A memory circuit 30 consisting of a signal holding capacitor is connected between the external terminals 7 and 8.
A 19KHz filter 31 is connected, and an output terminal 19 is connected to its external terminal 6. Further, the semiconductor integrated circuit 17 determines the pulse width of the monostable multivibrator 26 at its external terminal 10.
An RC circuit 32, a control resistance circuit 33 for determining a noise detection level to its external terminal 11, an RC circuit 34 for noise detection to its external terminal 12, and an RC circuit 35 for determining sensitivity to its external terminal 13 are connected, respectively. The external terminals 4 and 14 are connected to a low pass filter 28 and a bypass filter 29. Note that the external terminal 9 is a power supply terminal, and the external terminal 16 is a common ground terminal.
Here, the circuit means 28 to 35 are configured as external additional circuits of the semiconductor integrated circuit 17. This external additional circuit is specifically constructed as shown in FIG. That is, the low-pass filter 28 is composed of resistors _R1 to _R4 and capacitors _C1 to _C4 , and the high-pass filter 29 is composed of resistors _R5 to _R8.
and capacitors _C5 to _C8 , the memory circuit 30 is composed of a capacitor _C9 , the 19KHz filter 31 is composed of resistors _R9 to _R13 and _C10 to _C12 , and the RC circuit 32 for determining the pulse width is The control circuit 33 is composed of a resistor R ₁₄ and a capacitor C ₁₃ , the noise detection RC circuit 34 is composed of capacitors C _{14 and} C ₁₅ and a resistor R ₁₆ , and the sensitivity determining RC circuit 35 is composed of a resistor R 14 and a capacitor C 13. Capacitor C ₁₆ and resistor R ₁₇
It is composed of Furthermore, the output terminal 19 and the input terminal 18 are connected to the external terminals 6 and 1 via coupling capacitors C ₁₇ and C ₁₈ , and the external terminal 9, which serves as a power supply terminal, is connected to the power supply via a resistor R ₁₈ and a capacitor C ₁₉ . A voltage is applied to the external terminal 15 via a resistor _R19 .

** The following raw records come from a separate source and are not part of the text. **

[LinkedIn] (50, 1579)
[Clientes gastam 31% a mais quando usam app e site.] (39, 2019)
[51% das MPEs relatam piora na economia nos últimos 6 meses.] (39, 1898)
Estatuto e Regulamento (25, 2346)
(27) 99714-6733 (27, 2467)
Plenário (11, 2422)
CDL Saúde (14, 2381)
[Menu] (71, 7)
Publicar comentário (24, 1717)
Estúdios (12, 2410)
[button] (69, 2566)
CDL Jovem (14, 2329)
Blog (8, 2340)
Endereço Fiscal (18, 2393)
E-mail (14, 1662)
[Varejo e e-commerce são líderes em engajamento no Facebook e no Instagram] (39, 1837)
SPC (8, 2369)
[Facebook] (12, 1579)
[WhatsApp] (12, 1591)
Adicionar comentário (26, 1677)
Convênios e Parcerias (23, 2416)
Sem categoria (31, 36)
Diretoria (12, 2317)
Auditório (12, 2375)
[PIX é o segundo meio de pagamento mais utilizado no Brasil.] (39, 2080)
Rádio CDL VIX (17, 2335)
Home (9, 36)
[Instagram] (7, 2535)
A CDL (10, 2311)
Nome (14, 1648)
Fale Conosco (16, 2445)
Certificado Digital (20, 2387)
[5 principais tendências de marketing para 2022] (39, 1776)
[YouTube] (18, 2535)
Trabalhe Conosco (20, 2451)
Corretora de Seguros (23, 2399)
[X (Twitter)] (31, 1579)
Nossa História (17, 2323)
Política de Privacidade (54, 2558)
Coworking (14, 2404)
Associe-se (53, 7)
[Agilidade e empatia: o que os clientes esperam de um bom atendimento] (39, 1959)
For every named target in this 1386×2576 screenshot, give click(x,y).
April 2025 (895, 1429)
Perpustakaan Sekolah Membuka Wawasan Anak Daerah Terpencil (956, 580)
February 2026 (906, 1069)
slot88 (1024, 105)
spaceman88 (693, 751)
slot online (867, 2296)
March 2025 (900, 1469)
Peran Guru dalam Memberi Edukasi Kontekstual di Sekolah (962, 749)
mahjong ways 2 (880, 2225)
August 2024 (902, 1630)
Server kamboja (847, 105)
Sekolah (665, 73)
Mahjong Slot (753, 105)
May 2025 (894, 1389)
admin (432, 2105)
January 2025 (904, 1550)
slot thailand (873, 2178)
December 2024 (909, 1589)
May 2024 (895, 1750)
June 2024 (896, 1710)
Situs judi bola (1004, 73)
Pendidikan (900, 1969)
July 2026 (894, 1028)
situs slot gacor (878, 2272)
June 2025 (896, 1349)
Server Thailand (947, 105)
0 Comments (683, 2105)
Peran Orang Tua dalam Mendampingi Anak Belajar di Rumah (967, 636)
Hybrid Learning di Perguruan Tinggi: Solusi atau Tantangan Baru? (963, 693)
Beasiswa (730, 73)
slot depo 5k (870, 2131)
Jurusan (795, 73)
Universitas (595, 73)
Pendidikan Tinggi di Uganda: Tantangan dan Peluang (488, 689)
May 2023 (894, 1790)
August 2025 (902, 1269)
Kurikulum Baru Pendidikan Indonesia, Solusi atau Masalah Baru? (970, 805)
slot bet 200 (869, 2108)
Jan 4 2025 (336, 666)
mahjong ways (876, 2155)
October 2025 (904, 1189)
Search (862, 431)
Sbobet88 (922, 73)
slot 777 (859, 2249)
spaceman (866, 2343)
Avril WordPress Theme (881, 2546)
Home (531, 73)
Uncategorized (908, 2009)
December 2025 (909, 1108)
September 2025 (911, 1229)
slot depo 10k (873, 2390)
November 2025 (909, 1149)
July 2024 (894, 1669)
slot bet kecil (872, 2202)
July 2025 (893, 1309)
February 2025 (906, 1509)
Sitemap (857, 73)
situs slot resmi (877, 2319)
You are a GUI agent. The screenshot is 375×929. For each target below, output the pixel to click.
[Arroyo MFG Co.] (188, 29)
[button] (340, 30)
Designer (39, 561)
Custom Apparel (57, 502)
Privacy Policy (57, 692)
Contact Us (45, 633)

In the pulse noise removal circuit 46 having such a configuration, the FM detection circuit 45 input to the input terminal 18
The output signal is input to a low pass filter 28 and a high pass filter 29 via a buffer circuit 20. The output of the low pass filter 28 is applied to the gate circuit 22 via the low pass filter 21.
On the other hand, the signal component is removed by the high-pass filter 29 (the cutoff frequency of the high-pass filter is 50 KHz or higher), and the pulsed noise is added to the noise circuit 25 via the high-pass amplifier 24 to operate the monostable multivibrator 26. , the output pulse opens the gate circuit 22 for a certain period (a time determined by the CR time constant of the terminal 10). The memory circuit 30 stores the voltage value of the input signal before the gate circuit 22 opens, and holds the voltage value before the gate circuit 22 opens as an output signal while the gate circuit 22 is open. The 19KHz filter 31 is generally a TWIN-T circuit composed of CR, and if there is a 19KHz signal before the gate circuit 22 is opened, the 19KHz signal will be oscillated even if the gate circuit 22 is opened and the 19KHz signal disappears. is configured to do so. Therefore, regarding the 19KHz signal, even if the gate circuit 22 is open, a 19KHz signal close to normal is output. For signals other than 19KHz, the voltage value before the gate circuit 22 is opened is held as described above.

Note that the low-pass filter 28 is necessary to delay the signal so that the gate opens when the signal contains pulse noise, and the cutoff frequency is usually 50 KHz or higher.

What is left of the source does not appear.